======== Dataset excerpts

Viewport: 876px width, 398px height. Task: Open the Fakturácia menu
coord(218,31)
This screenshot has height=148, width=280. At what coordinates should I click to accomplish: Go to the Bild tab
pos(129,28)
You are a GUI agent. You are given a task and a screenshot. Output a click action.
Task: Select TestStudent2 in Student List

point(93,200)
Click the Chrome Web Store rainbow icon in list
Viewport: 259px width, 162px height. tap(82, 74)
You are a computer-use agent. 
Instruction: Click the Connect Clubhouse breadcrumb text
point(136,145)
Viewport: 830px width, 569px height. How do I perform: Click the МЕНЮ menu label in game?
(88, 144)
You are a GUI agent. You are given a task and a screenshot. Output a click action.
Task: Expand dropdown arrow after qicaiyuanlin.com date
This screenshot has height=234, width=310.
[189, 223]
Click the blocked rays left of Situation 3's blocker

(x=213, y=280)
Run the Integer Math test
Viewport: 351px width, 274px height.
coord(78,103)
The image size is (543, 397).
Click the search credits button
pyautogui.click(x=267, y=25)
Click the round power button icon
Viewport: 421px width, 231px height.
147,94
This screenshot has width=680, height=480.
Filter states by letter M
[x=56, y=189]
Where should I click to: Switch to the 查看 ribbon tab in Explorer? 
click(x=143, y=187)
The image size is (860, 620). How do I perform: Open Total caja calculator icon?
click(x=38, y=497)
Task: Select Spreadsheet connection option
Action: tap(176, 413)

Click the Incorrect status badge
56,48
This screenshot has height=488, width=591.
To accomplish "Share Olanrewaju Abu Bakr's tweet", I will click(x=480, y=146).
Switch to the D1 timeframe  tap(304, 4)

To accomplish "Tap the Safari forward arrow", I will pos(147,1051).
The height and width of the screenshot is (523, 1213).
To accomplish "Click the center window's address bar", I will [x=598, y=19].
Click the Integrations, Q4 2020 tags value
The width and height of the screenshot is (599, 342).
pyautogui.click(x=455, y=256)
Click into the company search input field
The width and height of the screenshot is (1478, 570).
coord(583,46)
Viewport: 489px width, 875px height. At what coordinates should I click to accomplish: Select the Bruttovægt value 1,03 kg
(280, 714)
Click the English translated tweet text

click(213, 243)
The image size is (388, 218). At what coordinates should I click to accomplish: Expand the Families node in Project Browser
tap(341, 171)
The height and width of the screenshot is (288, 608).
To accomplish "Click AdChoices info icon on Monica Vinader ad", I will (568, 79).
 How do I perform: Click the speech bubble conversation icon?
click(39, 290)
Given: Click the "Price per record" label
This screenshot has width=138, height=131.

================

* Requirement:
Copy, exactly and with nothing added, the lines from the one containing "Filter states by letter M" through the end of the records.

* Solution for this exercise:
Filter states by letter M
[x=56, y=189]
Where should I click to: Switch to the 查看 ribbon tab in Explorer? 
click(x=143, y=187)
The image size is (860, 620). How do I perform: Open Total caja calculator icon?
click(x=38, y=497)
Task: Select Spreadsheet connection option
Action: tap(176, 413)

Click the Incorrect status badge
56,48
This screenshot has height=488, width=591.
To accomplish "Share Olanrewaju Abu Bakr's tweet", I will click(x=480, y=146).
Switch to the D1 timeframe  tap(304, 4)

To accomplish "Tap the Safari forward arrow", I will pos(147,1051).
The height and width of the screenshot is (523, 1213).
To accomplish "Click the center window's address bar", I will [x=598, y=19].
Click the Integrations, Q4 2020 tags value
The width and height of the screenshot is (599, 342).
pyautogui.click(x=455, y=256)
Click into the company search input field
The width and height of the screenshot is (1478, 570).
coord(583,46)
Viewport: 489px width, 875px height. At what coordinates should I click to accomplish: Select the Bruttovægt value 1,03 kg
(280, 714)
Click the English translated tweet text

click(213, 243)
The image size is (388, 218). At what coordinates should I click to accomplish: Expand the Families node in Project Browser
tap(341, 171)
The height and width of the screenshot is (288, 608).
To accomplish "Click AdChoices info icon on Monica Vinader ad", I will (568, 79).
 How do I perform: Click the speech bubble conversation icon?
click(39, 290)
Given: Click the "Price per record" label
This screenshot has width=138, height=131.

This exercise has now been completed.